YOUR OBJECTIVE -
Your task is to repeat exactly the lines below between the line holding "Identify the click" and the line holding "Startseite (119, 26)", inclusive, and only those.

PROVIDED DATA START

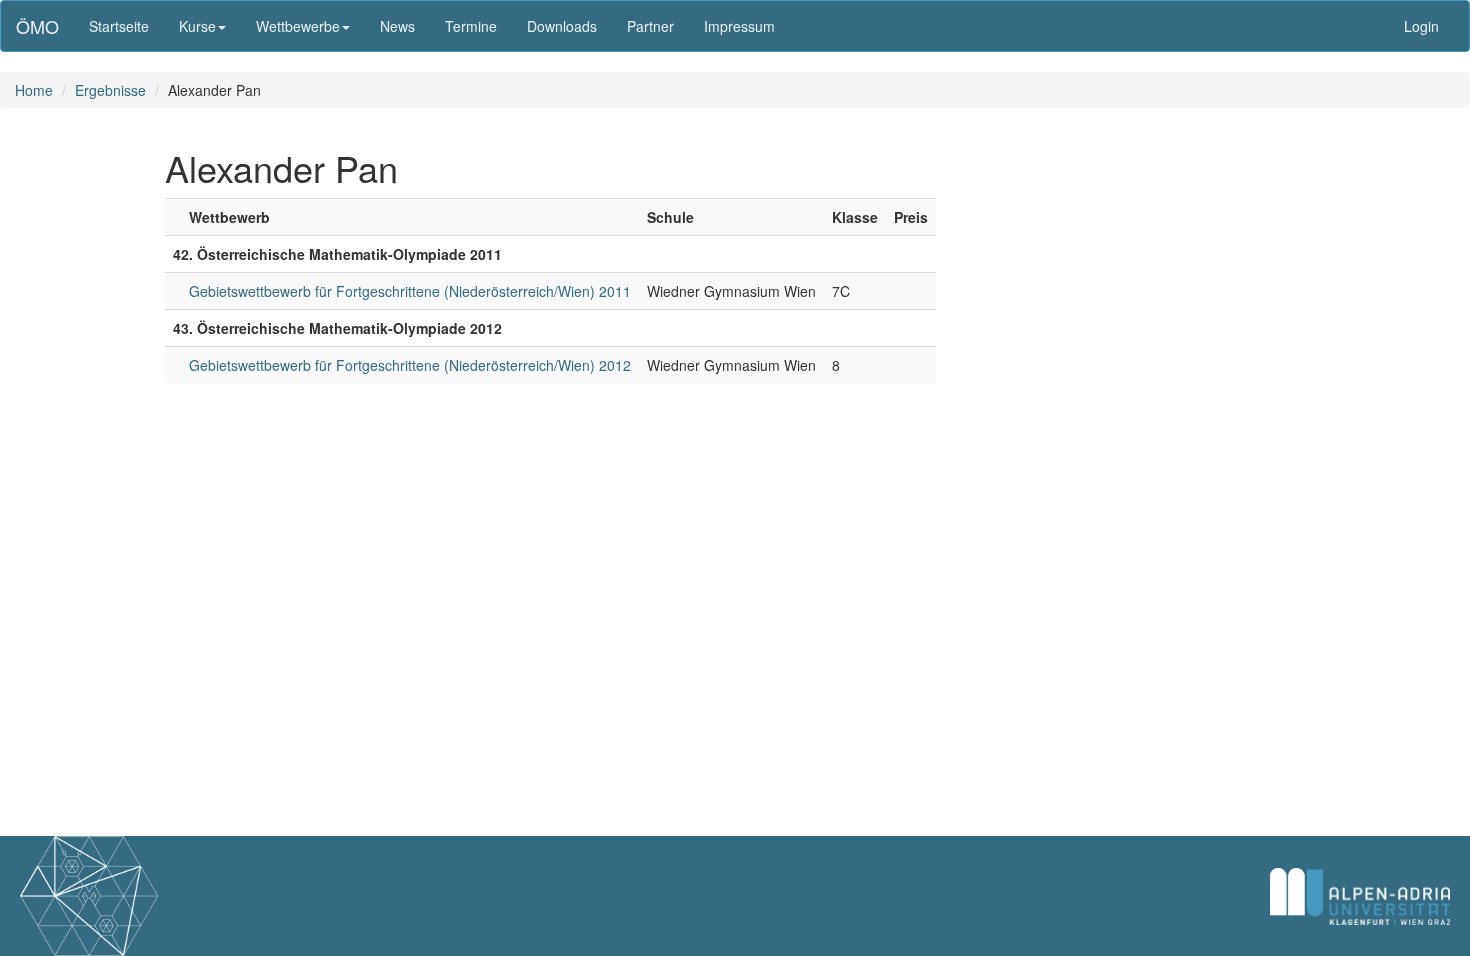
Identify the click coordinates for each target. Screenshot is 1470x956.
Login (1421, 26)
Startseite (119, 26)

PROVIDED DATA END
PROVIDED DATA START

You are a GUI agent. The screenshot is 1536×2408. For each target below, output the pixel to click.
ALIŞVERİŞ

PROVIDED DATA END
PROVIDED DATA START

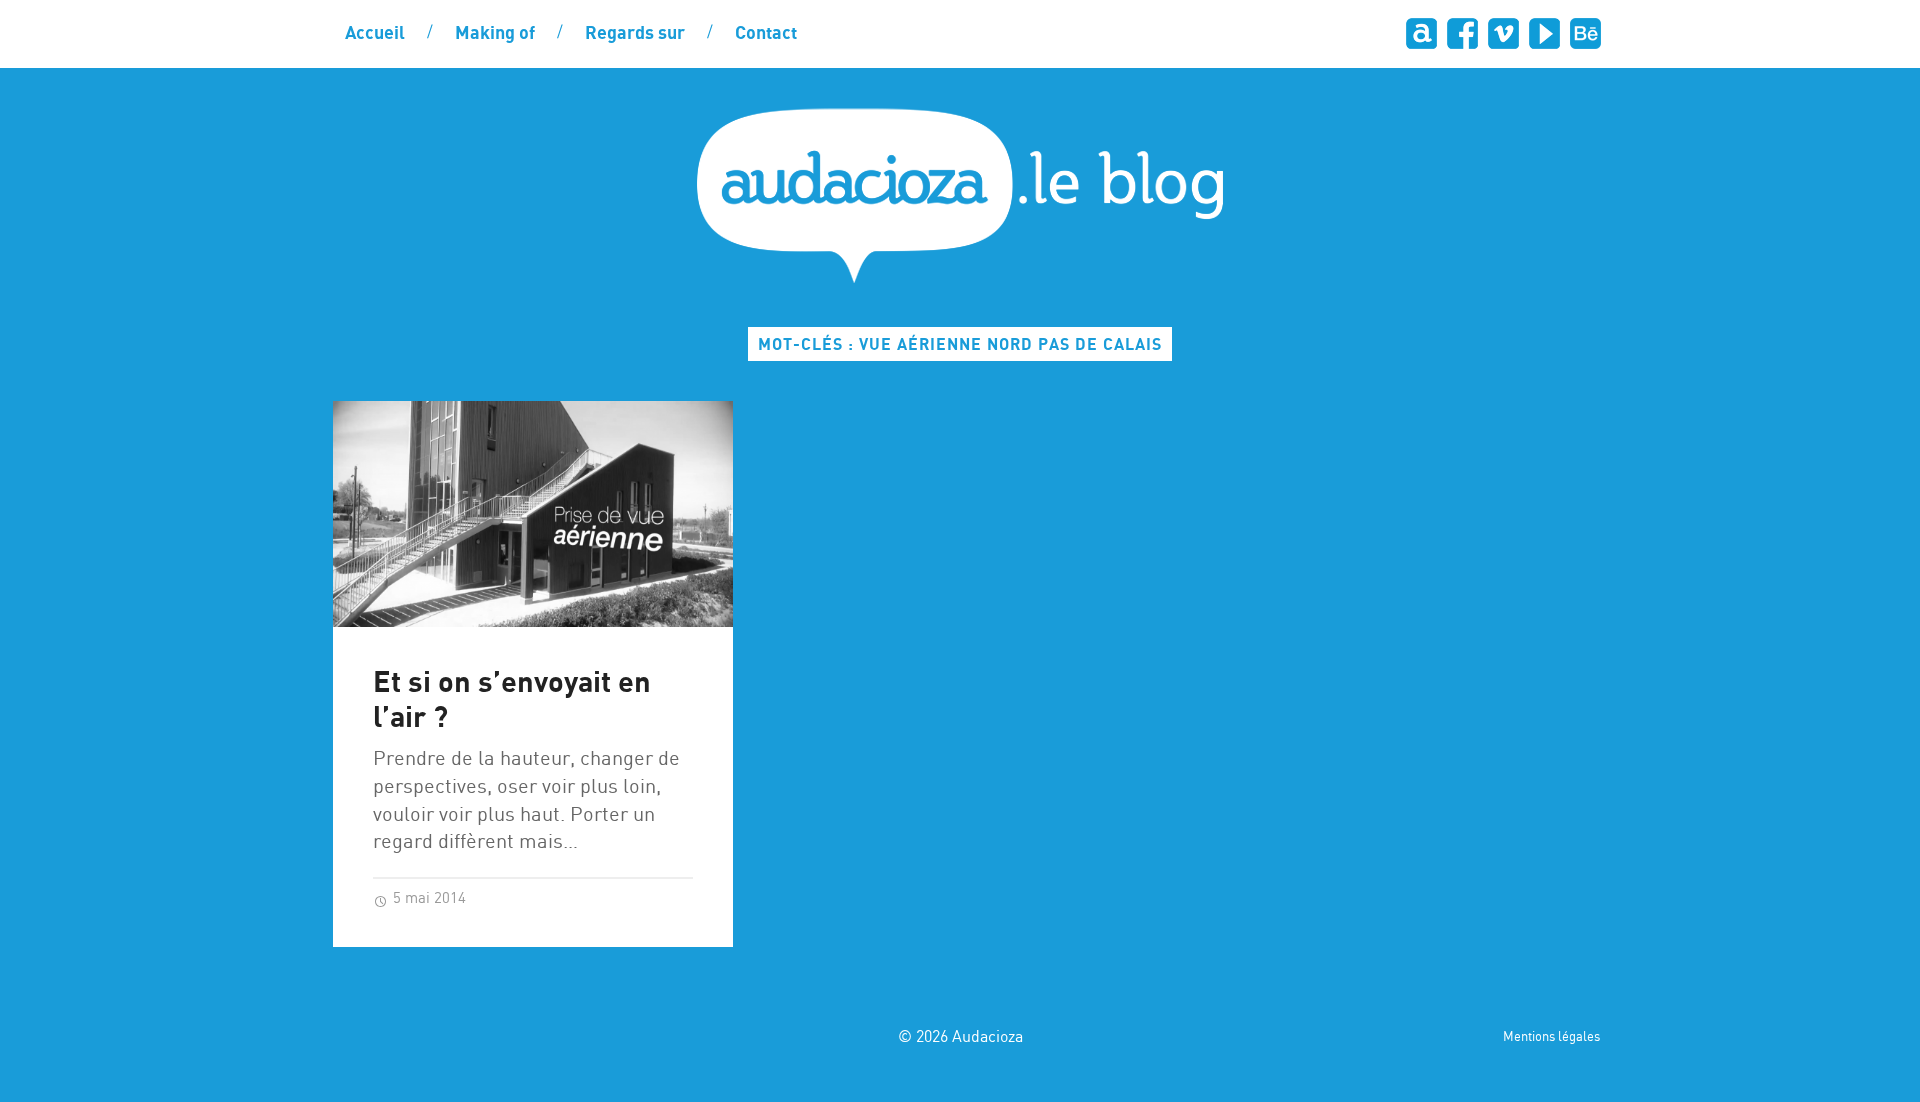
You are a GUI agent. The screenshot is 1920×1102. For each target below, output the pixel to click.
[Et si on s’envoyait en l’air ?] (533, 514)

PROVIDED DATA END

RESULT OF THE TASK -
Identify the click coordinates for each target. Screenshot is 1470x956.
Login (1421, 26)
Startseite (119, 26)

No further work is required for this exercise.